Menurut Dr. Adian Husain, dalam konsep Islam, tugas, peran dan tanggung jawab perempuan dan laki-laki bukan didasarkan pada konstruksi sosial budaya, yang dapat dijadikan konsensus, kemudian dapat berubah-ubah sesuai dengan keadaan. Konsep gender dalam Islam jelas, disesuaikan dengan wahyu, karena orientasi kehidupan Islam bersumber pada wahyu, maka semua perkara harus dikembalikan pada wahyu dan hal-hal otoritatif lainnya (sunnah, fikih) dalam merujuk penyikapannya (Jurnal Islamia, 22 Maret 2012).

Selain memahami definisi mengenai gender dan isu kesetaraan yang diusung di dalamnya, menarik juga untuk membahas mengenai beberapa substansi yang terdapat dalam RUU KKG ini. Pasal 1 ayat 2 menyebutkan, “kesetaraan gender adalah kesamaan kondisi dan posisi bagi perempuan dan laki-laki untuk mendapatkan kesempatan mengakses, berpartisipasi, mengontrol, dan memperoleh manfaat pembangunan di semua bidang kehidupan.”

Satu hal lagi yang perlu di sorot dari RUU KKG adalah yang terdapat dalam pasal 1 ayat 2, “keadilan gender adalah suatu keadaan dan perlakuan yang menggambarkan adanya persamaan hak dan kewajiban perempuan dan laki-laki sebagai individu, anggota keluarga, masyarakat, dan warga negara.”

Sepintas memang tak ada masalah dari muatan yang terdapat dalam beberapa pasal yang terdapat dalam RUU KKG ini. namun jika ditelusuri lebih jauh, terdapat kejanggalan dalam RUU ini.

Feminisme, Mainstream Kesetaraan Gender
Dalam pengambilan sebuah kebijakan, terdapat beberapa hal yang perlu diperhatikan, salah satunya adalah bahwa kebijakan yang diambil merupakan serapan dari nilai-nilai yang hidup di tengah masyarakat. Tanpa adanya nilai yang hidup dalam masyarakat (namun justru dinafikan), kebijakan yang dihasilkan justru menghasilkan penolakan dari masyarakat berupa ketidakbahagiaan (unhappiness) atau bahkan sampai tindakan resistensi lain yang bersifat lebih eksitrim.

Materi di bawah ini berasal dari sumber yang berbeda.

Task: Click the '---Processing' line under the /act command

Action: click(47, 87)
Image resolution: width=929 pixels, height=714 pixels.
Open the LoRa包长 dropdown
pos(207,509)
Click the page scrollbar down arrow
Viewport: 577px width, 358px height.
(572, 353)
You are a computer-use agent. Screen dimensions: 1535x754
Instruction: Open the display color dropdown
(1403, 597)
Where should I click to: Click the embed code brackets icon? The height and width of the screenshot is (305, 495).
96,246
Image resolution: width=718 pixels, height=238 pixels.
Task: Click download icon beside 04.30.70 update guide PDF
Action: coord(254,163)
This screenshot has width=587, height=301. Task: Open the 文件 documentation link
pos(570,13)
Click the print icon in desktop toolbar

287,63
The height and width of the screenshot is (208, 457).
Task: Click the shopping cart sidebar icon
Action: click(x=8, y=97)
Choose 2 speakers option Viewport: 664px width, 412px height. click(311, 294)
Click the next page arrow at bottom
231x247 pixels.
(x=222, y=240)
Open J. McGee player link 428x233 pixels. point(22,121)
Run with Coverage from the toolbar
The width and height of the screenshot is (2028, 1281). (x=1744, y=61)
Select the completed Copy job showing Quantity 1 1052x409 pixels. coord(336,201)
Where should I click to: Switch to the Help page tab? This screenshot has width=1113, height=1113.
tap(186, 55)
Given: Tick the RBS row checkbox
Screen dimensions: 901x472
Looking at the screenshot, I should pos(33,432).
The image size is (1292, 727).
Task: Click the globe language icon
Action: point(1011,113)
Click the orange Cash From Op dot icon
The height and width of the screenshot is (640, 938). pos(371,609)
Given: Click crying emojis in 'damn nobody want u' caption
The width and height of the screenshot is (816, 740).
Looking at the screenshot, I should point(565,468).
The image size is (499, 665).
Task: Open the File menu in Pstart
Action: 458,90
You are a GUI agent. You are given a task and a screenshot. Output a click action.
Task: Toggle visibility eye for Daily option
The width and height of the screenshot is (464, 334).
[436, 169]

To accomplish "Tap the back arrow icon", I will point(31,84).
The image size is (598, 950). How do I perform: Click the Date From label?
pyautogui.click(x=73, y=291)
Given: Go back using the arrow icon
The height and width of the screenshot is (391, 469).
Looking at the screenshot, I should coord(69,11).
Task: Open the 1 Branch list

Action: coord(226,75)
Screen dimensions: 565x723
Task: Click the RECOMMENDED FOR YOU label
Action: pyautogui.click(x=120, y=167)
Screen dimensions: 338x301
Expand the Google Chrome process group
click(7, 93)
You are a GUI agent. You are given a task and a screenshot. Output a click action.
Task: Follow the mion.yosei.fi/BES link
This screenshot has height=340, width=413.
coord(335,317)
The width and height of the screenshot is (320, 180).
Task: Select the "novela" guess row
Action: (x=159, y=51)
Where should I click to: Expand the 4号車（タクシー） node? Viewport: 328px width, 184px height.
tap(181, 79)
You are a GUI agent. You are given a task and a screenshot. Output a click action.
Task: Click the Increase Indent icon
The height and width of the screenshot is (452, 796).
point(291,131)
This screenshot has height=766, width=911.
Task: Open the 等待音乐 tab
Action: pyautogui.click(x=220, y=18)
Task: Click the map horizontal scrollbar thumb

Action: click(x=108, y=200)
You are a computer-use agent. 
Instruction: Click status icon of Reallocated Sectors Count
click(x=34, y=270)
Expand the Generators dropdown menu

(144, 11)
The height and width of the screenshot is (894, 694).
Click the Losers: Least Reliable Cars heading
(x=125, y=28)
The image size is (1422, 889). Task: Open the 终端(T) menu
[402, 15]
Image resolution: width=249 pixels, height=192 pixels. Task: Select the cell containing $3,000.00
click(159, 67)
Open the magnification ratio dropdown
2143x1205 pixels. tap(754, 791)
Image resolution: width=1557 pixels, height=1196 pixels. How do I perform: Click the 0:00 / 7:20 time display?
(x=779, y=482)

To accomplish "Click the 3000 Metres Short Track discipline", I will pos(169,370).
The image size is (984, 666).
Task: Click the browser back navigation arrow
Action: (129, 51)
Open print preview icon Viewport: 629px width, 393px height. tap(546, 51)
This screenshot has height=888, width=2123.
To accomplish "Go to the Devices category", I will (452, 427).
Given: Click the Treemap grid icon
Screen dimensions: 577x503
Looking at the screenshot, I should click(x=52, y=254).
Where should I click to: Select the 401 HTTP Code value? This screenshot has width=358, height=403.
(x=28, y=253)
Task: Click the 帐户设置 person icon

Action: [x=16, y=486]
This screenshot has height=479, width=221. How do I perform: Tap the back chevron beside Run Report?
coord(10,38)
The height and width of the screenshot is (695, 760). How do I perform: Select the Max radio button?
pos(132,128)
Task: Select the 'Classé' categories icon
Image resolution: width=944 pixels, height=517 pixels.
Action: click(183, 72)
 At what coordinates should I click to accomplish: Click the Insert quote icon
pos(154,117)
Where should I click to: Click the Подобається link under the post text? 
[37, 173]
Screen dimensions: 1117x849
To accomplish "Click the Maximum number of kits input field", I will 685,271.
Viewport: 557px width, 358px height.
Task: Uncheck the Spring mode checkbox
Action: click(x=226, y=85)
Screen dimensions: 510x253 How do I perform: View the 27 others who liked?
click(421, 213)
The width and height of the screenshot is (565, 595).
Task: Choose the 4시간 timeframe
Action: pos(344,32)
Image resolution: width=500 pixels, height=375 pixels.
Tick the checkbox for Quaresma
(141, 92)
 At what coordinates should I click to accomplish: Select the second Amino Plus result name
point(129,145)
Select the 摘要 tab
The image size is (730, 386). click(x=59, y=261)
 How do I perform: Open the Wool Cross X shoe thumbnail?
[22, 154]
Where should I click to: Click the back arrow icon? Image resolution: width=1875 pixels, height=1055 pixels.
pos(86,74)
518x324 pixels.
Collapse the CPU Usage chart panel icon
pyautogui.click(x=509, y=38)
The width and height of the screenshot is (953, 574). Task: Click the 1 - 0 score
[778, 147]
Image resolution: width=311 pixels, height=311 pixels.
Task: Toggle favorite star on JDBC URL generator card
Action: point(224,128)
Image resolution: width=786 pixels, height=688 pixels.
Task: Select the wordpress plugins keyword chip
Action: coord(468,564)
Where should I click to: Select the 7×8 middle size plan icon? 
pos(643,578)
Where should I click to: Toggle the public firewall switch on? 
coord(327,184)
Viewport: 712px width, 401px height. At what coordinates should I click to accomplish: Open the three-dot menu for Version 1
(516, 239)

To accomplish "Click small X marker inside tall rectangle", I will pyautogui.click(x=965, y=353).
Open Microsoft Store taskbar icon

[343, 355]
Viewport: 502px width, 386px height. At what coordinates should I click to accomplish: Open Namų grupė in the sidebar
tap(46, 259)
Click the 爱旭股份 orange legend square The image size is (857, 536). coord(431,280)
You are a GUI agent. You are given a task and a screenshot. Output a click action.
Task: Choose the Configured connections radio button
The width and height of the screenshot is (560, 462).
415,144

Dilihat dari draft RUU KKG ini, dalam beberapa substansi, baik itu dalam definisi gender, kesteraan gender, maupun keadilan gender terlihat tidak akomodatif bahkan mungkin terkesan abai terhadap salah satu nilai yang hidup dalam masyarakat Indonesia, yaitu agama.

Dari pendefinisian gender yang ditawarkan dari RUU KKG ini jelas menyebutkan bahwa gender merupakan pembagian tugas, pembedaan peran dan tanggung jawab antara laki-laki dan perempuan yang merupakan hasil kosntruksi sosial budaya, namun tidak mencantumkan agama. Kenyataan bahwa Islam (sebagai agama mayoritas di Indonesia dan memberikan sumbangan besar dalam pembentukan kosntruksi sosial di Indonesia) juga memiliki kosnep sendiri mengenai gender, tidak di akomodasi dalam RUU KKG. Ini dapat kita buktikan dalam pendefinisian yang coba dijabarkan dalam RUU KKG mengenai kesetaraan gender dan keadilan gender.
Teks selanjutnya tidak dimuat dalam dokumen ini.